* GIVEN EXERCISE: Reproduce the entries verbatim, starting at the first line of the entries and ending after the line that contains "point(107,794)". Leave the pictures out of your copy.

(A run of records)

* start *

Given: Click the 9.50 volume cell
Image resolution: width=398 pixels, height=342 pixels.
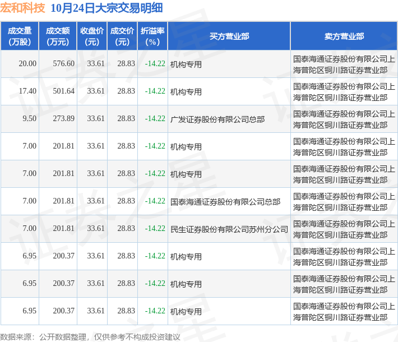Looking at the screenshot, I should click(x=29, y=119).
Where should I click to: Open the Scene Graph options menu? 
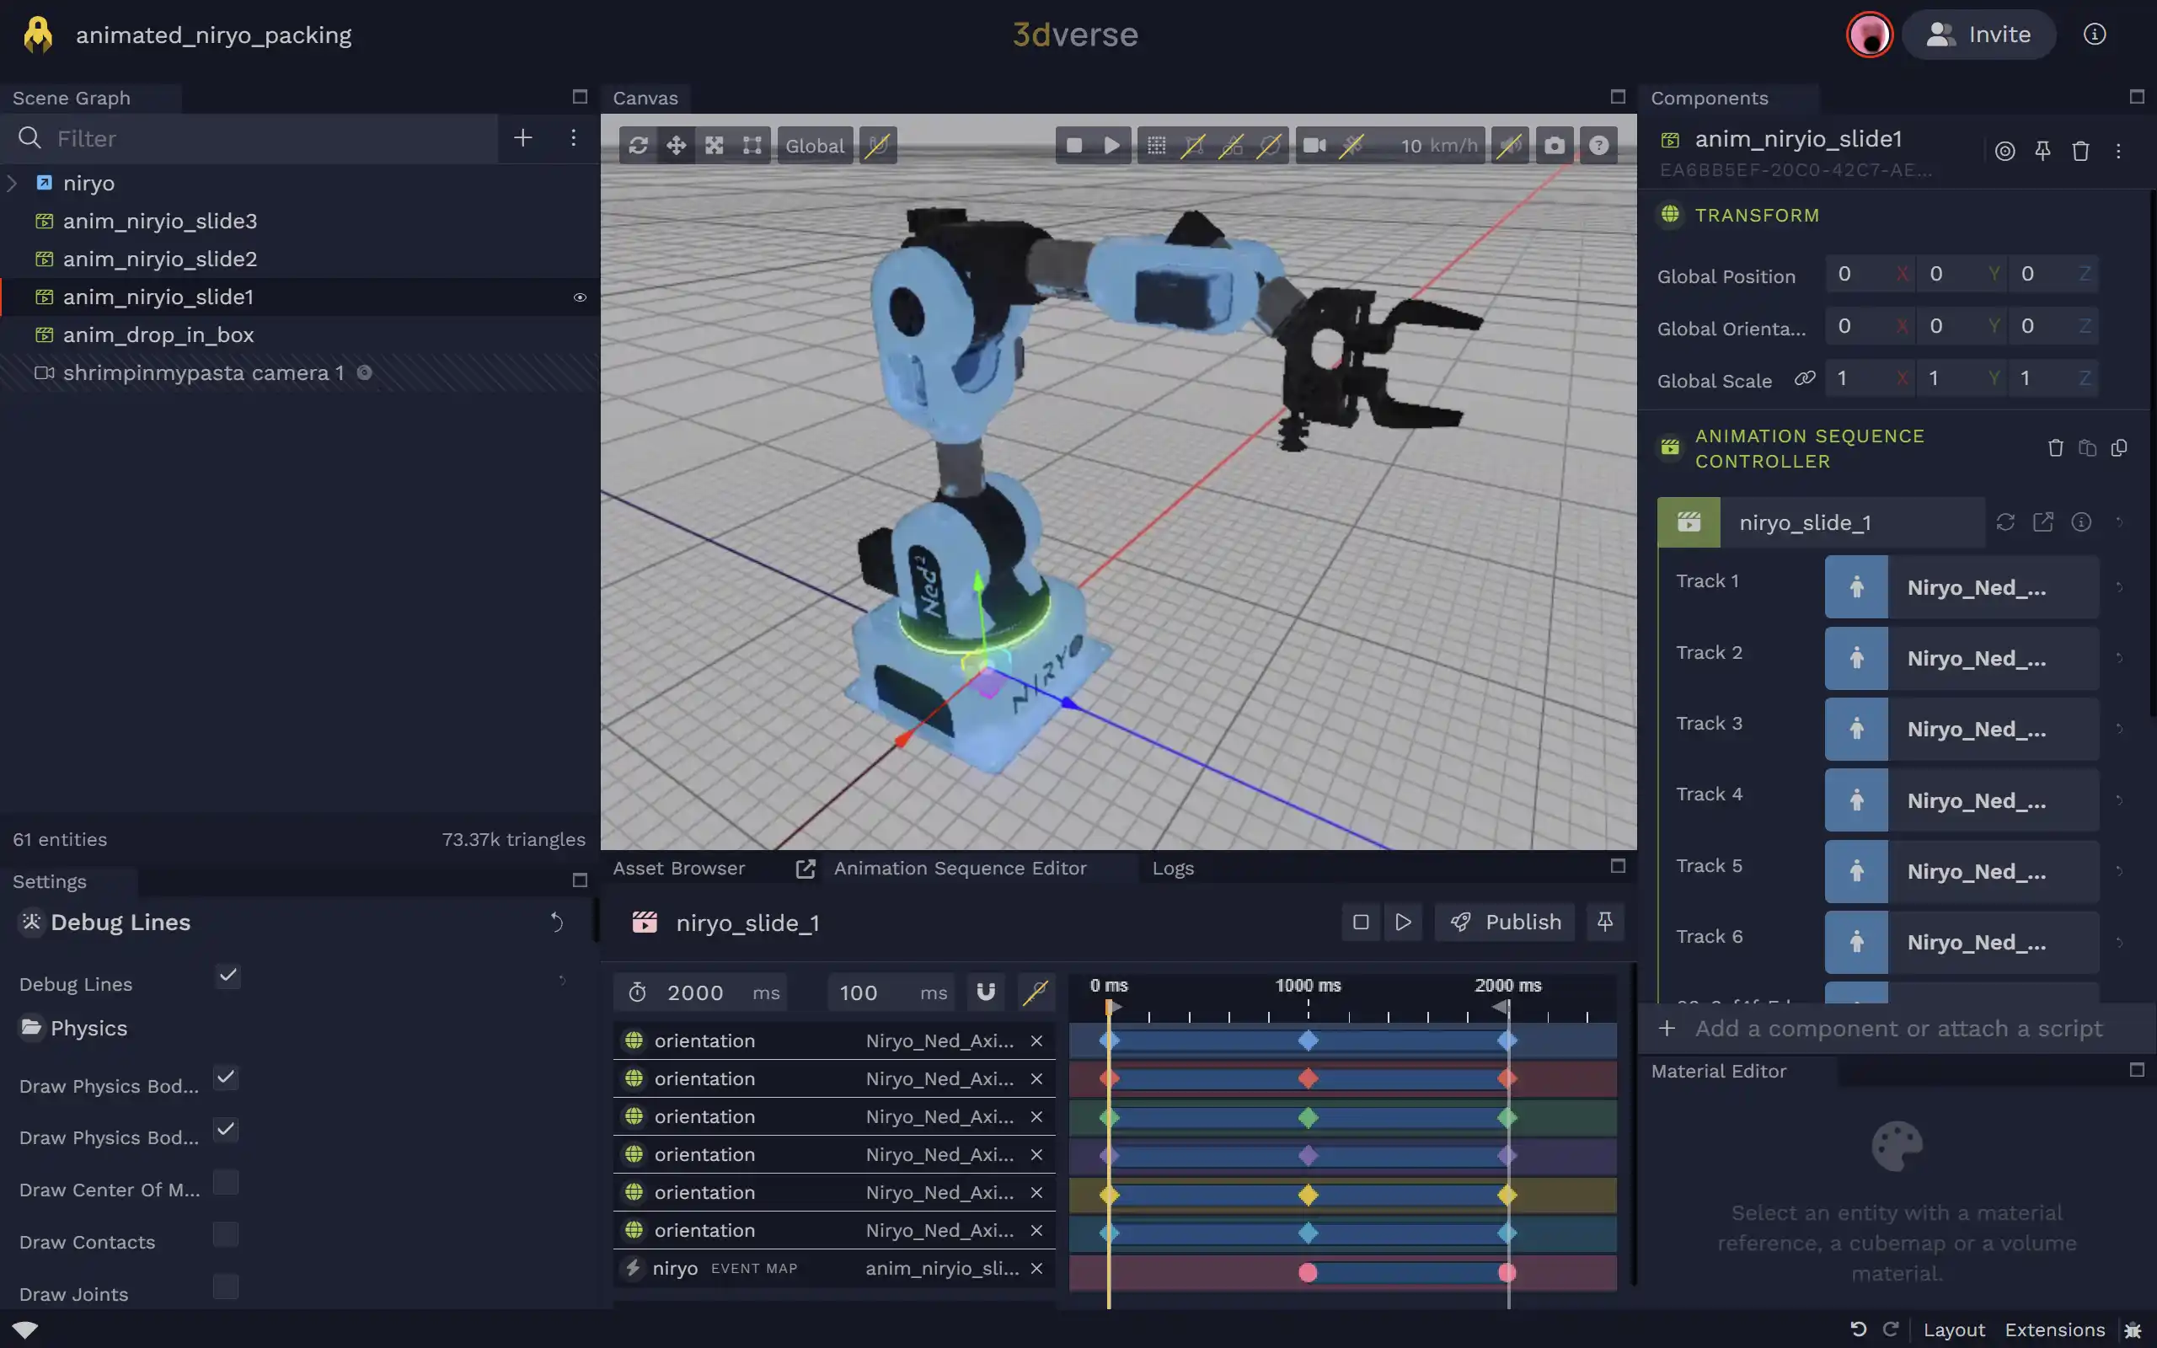pos(573,138)
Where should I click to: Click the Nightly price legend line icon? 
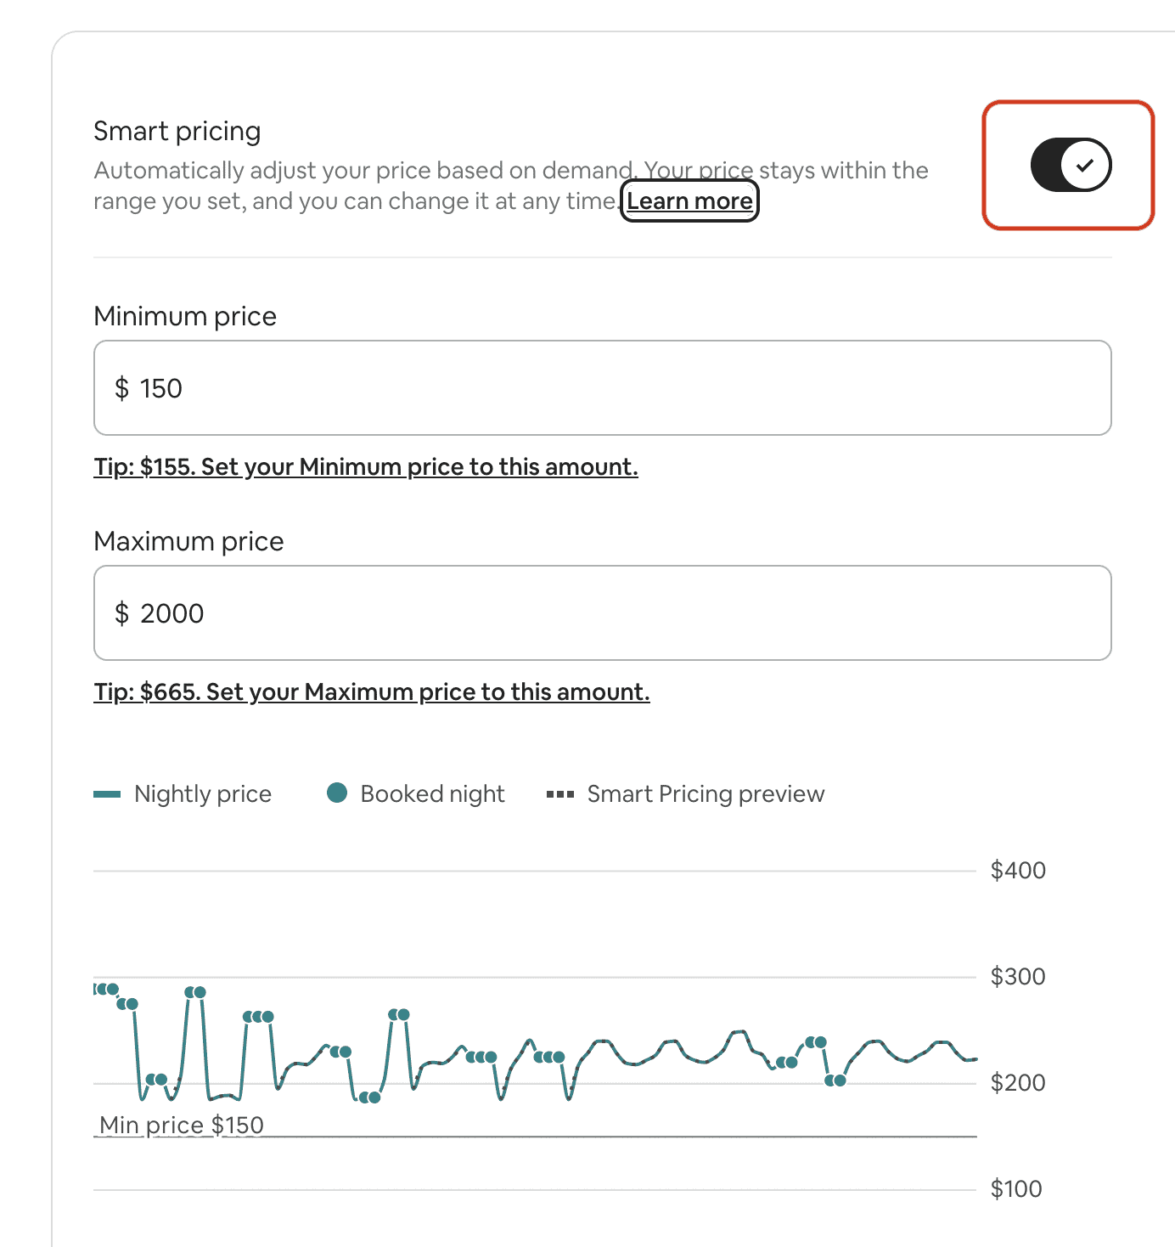point(107,794)
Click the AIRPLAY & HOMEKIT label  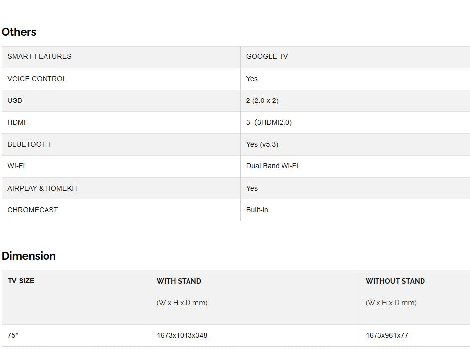(43, 188)
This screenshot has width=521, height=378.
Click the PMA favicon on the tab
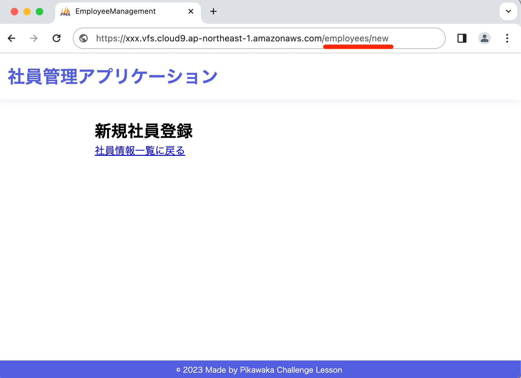pos(65,12)
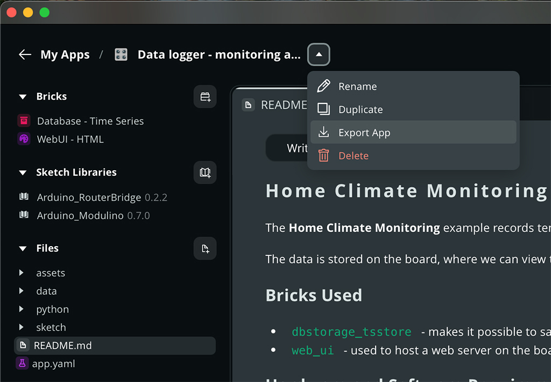Open the README.md file in sidebar
Screen dimensions: 551x382
(x=62, y=345)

* end *

* TASK RESPONSE:
Given: Click the 9.50 volume cell
Image resolution: width=398 pixels, height=342 pixels.
Looking at the screenshot, I should click(x=29, y=119).
Where should I click to: Open the Scene Graph options menu? 
pos(573,138)
Where should I click to: Click the Nightly price legend line icon? 
point(107,794)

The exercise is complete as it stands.